Désireux de faire du Château des Vaux la résidence la plus somptueuse de la région et de ses 99 propriétés, le Marquis Pomereu d’Aligre en entreprend la rénovation à travers l’agrandissement de la partie centrale, la construction des deux ailes et des dépendances, le dessin des jardins à la Française… Les travaux, qui auront notamment nécessité de détourner le cours de l’Eure, prendront fin en 1881, deux ans après la mort du marquis.
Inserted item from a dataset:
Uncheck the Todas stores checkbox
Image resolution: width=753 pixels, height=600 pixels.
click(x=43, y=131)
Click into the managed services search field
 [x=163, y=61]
Il subsiste aujourd’hui sur le site de nombreux vestiges de cette résidence princière :

  • Les jardins : Sur les bords de l’Eure s’étendent des jardins à la Française dont les allées, de la largeur des tours, ont gardé  statues et bassins d’origine. Transformés en potager à l’après-guerre, les jardins, progressivement réhabilités, sont aujourd’hui entretenus par les élèves du lycée horticole et paysager.
  • Les salons : Les bas reliefs et les plafonds du Grand Salon, de la Salle de Billard et de la Salle à Manger du Marquis sculptés et peints à l’huile ou à l’or fin, illustrent successivement les quatre saisons et la mythologie grecque. Les parquets de chêne marqueté sont semblables à ceux du palais de Versailles.
  • La cour vitrée : Conçue pour abriter le Grand Manège du Marquis, sa structure métallique a été réalisée par les ateliers Eiffel. Elle est entourée des anciennes écuries qui abritaient jusqu’à cent chevaux et dont les mangeoires en marbre noir et les râteliers en chêne ont été conservés.
  • La chapelle du Marquis : de style inspiré du byzantin avec son dôme en trompe l’œil, la chapelle a été décorée par un peintre italien. Elle fut bénie en 1869 par Mgr. Pie évêque de Poitiers originaire de Pontgouin. A noter sur les vitraux les quatre apôtres tenant chacun un évangile à la main.
  • La devise : sculptées dans des massifs de buis, les armoiries des chanceliers d’Aligre et leur devise « Non uno gens splendida sole » (Ma famille brille de plus d’un éclat), également visibles au plafond de l’ancienne salle de billard, trônent au centre des jardins.

Plus de 60 ans de présence des Apprentis d’Auteuil

En 1946, le Père Duval, Directeur Général de l’œuvre des Orphelins Apprentis d’Auteuil à la recherche d’un site susceptible d’accueillir les nombreux orphelins de guerre qui frappent à sa porte, apprend, par le Chanoine Verdier Dufour, curé de Notre-Dame à Nogent-le-Rotrou, que le Château des Vaux est à vendre à des conditions exceptionnelles. Il en fait l’acquisition en octobre et une centaine d’orphelins investit les lieux sous la direction du Père Barat, jeune missionnaire de la congrégation des pères du Saint-Esprit.

Aujourd’hui, les Apprentis d’Auteuil accueillent, éduquent, forment et insèrent sur le site du Château des Vaux près de 800 jeunes en difficulté sociale, familiale ou  scolaire. Chacun bénéficie d’un parcours personnalisé pour développer savoir-être et savoir-faire dans le domaine professionnel de son choix.